Megachurch attenders participate more actively than most people assume, a new study shows.

A 2008 survey by the Hartford Institute for Religion Research and The Leadership Network finds that people who attend megachurches tend to be younger, single and wealthier than those who attend smaller churches. The survey also finds that contrary to perception, the majority of those attending a megachurch are not new Christians but have a prior history of church attendance, and that participants interact with the church on their own terms.

Not Who You Think They Are: The Real Story of People Who Attend America’s Megachurches,” by researchers Scott Thumma and Warren Bird is the largest nationally representative study of megachurch participants conducted to date. It is based on 24,900 questionnaires filled out at 12 representative megachurches across the country in early 2008.

The survey’s results offer a fuller picture of the attitudes and spiritual habits of the people in megachurches.

Key findings include:

• The average age of megachurch participants is 40 years old, compared to the average church members at smaller churches, which is 53 years old.

• Only 6 percent of megachurch participants said they had never attended church services before.

• Nearly 55 percent of people attending megachurches say they volunteer in the life of the church, and roughly 70 percent say they contribute more than a small amount of money to their church.

• Sixty percent of those attending megachurches are engaged in a small group, a mainstay of megachurch programming.

The survey’s authors conclude that megachurch participants are far from the detached anonymous spectators many people assume. Most participants engage in personal Bible reading and prayer and 87 percent of megachurch attendees said they invited their friends to services.

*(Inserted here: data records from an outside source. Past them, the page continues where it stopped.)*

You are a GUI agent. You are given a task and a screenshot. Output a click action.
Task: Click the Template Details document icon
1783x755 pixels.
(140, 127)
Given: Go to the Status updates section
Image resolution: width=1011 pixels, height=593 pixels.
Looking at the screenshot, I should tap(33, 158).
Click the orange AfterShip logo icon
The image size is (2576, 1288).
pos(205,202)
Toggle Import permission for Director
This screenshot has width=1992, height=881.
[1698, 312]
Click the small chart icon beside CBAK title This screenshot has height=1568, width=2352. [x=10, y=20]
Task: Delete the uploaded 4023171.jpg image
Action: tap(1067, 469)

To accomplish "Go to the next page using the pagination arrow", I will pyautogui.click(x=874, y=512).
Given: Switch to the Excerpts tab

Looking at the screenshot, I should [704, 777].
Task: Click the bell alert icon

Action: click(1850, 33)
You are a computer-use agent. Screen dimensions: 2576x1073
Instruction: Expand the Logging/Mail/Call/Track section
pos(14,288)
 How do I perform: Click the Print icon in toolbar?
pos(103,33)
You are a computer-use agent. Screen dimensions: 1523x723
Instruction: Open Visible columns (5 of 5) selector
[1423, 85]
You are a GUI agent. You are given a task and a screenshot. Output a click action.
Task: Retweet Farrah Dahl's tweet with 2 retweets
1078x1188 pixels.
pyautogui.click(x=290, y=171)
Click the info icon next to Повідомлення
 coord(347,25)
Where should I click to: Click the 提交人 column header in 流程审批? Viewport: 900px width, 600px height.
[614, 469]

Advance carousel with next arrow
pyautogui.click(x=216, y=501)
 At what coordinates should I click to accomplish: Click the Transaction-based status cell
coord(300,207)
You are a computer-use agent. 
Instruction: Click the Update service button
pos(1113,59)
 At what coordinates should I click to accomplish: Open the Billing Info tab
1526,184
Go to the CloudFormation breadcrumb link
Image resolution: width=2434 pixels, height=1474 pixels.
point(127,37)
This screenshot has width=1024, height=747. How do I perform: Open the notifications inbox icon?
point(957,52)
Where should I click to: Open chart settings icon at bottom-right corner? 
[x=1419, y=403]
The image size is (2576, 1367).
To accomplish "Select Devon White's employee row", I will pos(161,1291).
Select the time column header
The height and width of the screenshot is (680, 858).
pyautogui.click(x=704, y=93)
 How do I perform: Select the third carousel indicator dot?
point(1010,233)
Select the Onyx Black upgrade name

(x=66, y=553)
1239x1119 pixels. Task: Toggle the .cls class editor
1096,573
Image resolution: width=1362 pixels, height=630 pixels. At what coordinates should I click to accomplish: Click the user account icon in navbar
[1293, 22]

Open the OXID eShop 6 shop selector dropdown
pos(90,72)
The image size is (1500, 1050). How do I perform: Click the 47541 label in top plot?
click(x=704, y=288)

Indeed, only 14 percent of participants said they were dissatisfied with their spiritual growth.

Furthermore, the longer people attend a megachurch the more involved they become and the greater their financial contributions.

“Participants interact with the megachurch on their own terms, to meet their individualized needs rather than on some prescribed or idealized plan created by the churches’ leadership,” the authors write in the 2008 report.